On adorerait être plus près du spectacle!

Laissez-nous voir le visage des interprètes et avoir la même expérience sensorielle et sonore que ceux qui ont 150$ à débourser pour un siège dans les premiers rangs du parterre. À Zurich, on paye 20 CHF lorsqu'on est étudiant pour avoir une place d'où on entend le chef respirer et je vous jure que c'était rempli de jeunes étudiants très excités devant leur première expérience à l'opéra.

C'est trop cher!

On boit notre café dans un bocal, on est vegan, on magasine notre linge au Village des Valeurs et on recherche constamment où sont vendus les produits d'ici. Le lien entre toutes ces sources de consommation? Ça coûte moins cher! Pour le prix d'une bonne place pour un 30 ans et moins à l'OdeM on peut: Aller voire 4 films au cinéma (6 si on est des habitués du mardi!), voir 2 diffusions du MET dans un Cineplex, aller voir 6 concerts de styles variés au Café Résonance ou encore être abonné pendant 5 mois à Netflix et rester chez nous à écouter une quantité incroyable de films et de séries. Ce n'est pas la diversité qui manque dans notre grande métropole! En plus, j'épargne toutes les petites compagnies effervescentes qui montent des opérettes et tous les divers évènements de musique classique qui ont lieu à travers Montréal. Si j'allais à toutes les invitations facebook que je reçois, je ne fournirais pas dans mes devoirs pour le cours Métier du Musicien!

'' L'opéra c'est snob ''

... est un préjugé encore bien répandu! Malheureusement, votre image de marque, cher OdeM, ne peut guère nous faire penser autrement. Qu'est-ce qu'on pense réellement de votre publicité de Don Giovanni? : Mon dieu, ça a pas l'air le fun... Dans un autre sens, avez-vous vu l'amusante publicité d'ouverture de saison de l'Orchestre de Chambre de McGill avec Natalie Choquette? Ou encore le vidéoclip tout feu tout flamme de Cecilia Bartoli et de Philipe Jaroussky qui ravive la musique baroque à notre ère ? Ou la touchante campagne In War & Peace: Harmony Through Music de Joyce Didonato pour son nouvel album d'airs baroque ? Une image de marque un peu plus vivifiante et plus claire pourrait certainement nous attirer davantage!

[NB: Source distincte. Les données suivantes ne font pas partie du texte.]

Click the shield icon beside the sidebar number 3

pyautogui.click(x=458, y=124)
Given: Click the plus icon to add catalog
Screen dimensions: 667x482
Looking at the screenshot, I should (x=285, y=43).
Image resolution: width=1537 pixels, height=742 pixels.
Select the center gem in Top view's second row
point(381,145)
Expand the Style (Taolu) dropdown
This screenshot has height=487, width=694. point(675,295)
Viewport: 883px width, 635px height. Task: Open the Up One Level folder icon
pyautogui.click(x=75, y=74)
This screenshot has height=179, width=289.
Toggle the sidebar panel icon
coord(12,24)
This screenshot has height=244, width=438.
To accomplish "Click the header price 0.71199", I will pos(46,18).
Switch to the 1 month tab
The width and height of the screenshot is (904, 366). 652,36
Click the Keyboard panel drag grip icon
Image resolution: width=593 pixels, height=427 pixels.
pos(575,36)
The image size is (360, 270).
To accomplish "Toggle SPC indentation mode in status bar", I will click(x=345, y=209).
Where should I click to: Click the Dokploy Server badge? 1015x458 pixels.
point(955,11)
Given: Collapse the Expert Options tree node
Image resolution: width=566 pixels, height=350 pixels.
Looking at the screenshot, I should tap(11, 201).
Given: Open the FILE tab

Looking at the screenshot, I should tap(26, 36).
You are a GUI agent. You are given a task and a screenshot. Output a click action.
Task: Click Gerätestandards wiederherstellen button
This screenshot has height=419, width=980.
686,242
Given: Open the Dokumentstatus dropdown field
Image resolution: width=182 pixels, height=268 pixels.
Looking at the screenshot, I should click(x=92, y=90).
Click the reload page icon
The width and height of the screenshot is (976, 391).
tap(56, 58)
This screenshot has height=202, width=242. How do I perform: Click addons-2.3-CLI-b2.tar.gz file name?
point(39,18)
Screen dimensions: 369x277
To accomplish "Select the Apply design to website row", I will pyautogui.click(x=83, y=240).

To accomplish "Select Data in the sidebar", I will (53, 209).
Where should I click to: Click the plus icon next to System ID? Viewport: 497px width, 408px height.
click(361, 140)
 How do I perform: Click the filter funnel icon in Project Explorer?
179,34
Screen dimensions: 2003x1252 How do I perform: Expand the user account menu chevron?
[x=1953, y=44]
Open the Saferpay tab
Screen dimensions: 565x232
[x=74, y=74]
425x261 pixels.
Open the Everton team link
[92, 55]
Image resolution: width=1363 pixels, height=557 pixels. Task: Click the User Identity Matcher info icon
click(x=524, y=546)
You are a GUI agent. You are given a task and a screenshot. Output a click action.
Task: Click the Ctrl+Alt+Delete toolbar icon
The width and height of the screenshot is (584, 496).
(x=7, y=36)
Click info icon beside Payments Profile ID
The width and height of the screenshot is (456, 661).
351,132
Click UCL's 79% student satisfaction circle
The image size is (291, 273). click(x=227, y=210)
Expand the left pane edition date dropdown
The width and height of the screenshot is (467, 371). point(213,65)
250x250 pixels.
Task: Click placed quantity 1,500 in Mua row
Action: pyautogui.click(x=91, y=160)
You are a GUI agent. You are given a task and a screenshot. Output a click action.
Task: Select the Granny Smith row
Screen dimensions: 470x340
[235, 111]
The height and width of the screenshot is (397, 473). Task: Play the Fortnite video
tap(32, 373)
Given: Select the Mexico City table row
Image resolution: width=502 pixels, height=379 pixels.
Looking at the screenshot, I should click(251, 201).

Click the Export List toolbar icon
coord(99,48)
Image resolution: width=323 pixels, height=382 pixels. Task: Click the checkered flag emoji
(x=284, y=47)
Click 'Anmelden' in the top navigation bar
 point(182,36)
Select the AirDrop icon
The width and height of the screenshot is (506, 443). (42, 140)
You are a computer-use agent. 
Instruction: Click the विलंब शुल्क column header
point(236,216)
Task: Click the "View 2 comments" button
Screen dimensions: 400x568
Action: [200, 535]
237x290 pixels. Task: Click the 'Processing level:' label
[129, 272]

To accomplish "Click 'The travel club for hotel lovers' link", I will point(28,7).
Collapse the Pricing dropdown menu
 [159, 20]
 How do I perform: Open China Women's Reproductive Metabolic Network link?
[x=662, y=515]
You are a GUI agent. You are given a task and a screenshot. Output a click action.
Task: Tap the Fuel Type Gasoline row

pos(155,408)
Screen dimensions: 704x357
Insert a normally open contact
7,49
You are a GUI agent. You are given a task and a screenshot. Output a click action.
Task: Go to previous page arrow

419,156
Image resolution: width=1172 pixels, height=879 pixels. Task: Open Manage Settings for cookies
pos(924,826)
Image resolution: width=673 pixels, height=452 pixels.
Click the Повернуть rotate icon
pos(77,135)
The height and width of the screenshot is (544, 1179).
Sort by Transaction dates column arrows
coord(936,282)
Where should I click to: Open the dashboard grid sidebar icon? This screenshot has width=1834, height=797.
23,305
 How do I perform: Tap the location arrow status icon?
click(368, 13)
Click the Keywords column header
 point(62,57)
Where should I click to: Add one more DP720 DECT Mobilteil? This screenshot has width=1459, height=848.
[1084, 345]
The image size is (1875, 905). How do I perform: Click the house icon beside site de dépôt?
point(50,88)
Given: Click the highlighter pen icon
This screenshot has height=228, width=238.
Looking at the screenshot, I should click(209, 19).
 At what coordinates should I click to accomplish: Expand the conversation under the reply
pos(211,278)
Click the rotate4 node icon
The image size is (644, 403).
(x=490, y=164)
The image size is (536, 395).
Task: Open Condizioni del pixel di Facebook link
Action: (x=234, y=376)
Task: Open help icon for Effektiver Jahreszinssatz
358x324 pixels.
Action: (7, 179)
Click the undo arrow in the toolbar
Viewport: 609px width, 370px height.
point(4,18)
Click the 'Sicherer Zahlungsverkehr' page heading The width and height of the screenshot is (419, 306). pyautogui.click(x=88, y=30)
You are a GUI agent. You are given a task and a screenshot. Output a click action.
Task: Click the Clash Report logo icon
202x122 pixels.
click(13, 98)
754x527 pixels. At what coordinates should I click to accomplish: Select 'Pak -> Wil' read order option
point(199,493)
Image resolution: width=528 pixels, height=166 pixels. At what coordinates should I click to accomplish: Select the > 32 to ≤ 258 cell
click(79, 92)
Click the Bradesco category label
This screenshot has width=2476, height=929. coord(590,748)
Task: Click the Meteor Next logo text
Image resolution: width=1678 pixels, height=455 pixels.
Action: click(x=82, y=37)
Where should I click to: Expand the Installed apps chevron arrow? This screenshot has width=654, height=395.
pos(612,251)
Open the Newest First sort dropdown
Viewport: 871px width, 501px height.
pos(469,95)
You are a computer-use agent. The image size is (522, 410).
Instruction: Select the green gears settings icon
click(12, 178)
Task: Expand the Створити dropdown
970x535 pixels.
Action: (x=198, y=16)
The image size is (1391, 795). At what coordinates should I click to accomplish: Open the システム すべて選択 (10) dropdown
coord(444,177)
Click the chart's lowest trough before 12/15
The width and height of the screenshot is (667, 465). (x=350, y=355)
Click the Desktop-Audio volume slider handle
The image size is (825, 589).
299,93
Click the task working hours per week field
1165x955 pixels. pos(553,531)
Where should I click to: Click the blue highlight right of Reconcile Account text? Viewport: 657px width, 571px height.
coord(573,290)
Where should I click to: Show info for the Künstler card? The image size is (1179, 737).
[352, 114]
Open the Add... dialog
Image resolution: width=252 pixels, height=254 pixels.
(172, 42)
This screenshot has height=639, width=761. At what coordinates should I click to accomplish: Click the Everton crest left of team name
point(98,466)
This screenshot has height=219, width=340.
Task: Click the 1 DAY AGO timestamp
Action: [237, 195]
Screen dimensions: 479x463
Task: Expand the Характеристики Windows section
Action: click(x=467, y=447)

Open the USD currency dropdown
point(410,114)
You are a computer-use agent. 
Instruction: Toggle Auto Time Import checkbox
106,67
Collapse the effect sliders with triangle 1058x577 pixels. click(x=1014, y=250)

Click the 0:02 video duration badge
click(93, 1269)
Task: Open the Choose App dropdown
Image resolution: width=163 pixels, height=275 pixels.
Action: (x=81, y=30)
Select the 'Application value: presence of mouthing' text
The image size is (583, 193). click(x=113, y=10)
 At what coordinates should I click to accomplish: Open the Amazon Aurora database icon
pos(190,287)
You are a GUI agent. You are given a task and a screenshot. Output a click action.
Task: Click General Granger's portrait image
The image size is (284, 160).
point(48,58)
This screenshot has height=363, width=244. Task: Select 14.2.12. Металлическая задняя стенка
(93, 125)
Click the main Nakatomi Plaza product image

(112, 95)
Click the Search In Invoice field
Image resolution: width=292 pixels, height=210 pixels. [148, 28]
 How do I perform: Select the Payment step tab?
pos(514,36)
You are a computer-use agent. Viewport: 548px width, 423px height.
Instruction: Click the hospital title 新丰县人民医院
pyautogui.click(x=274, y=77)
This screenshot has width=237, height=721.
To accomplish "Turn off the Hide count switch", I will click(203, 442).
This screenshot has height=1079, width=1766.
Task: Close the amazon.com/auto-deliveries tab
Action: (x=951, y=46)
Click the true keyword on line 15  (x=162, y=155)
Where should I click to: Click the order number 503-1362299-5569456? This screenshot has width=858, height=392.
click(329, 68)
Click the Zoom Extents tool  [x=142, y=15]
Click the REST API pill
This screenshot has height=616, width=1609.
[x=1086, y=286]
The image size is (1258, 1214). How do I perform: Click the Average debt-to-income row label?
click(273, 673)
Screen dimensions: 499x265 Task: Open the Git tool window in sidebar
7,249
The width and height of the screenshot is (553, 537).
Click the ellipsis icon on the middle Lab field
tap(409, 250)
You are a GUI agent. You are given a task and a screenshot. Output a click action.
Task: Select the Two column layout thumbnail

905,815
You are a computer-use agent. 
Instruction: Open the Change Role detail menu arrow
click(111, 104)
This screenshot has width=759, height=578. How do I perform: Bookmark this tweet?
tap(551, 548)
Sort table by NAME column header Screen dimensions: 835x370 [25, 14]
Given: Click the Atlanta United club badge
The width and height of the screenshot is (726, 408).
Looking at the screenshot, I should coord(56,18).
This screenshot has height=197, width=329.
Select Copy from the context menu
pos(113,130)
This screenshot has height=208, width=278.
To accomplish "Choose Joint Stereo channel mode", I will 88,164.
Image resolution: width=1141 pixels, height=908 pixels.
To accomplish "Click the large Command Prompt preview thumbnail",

Bref, lorsqu'on franchit le pas de Wilfrid-Pelletier, en tant que 30 ans et moins, on se sent un peu mal-aimé, pas vraiment invité ni souhaité. On a plutôt l'impression de déranger et d'être des intrus dans votre bain mondain. On a l'impression que vous vivez toujours au XIXième siècle et on vous trouve plutôt frileux. Ainsi, pour nous, votre programme pour les 30 ans et moins sonne plutôt faux. Il nous semble être un beau pansement pour un problème bien plus grand, une sorte de façon de nous amadouer et de nous apaiser pour éviter notre grogne. C'est peut-être une façon de vous sentir un peu mieux pour notre absence. Au moins, on leur offre un programme ''juste'' pour eux...  Pourtant, il y aurait tellement plus à faire! Néanmoins, on ne pense pas pour autant que vous soyez malintentionnés. Le problème, c'est juste que vous ne nous connaissez pas vraiment.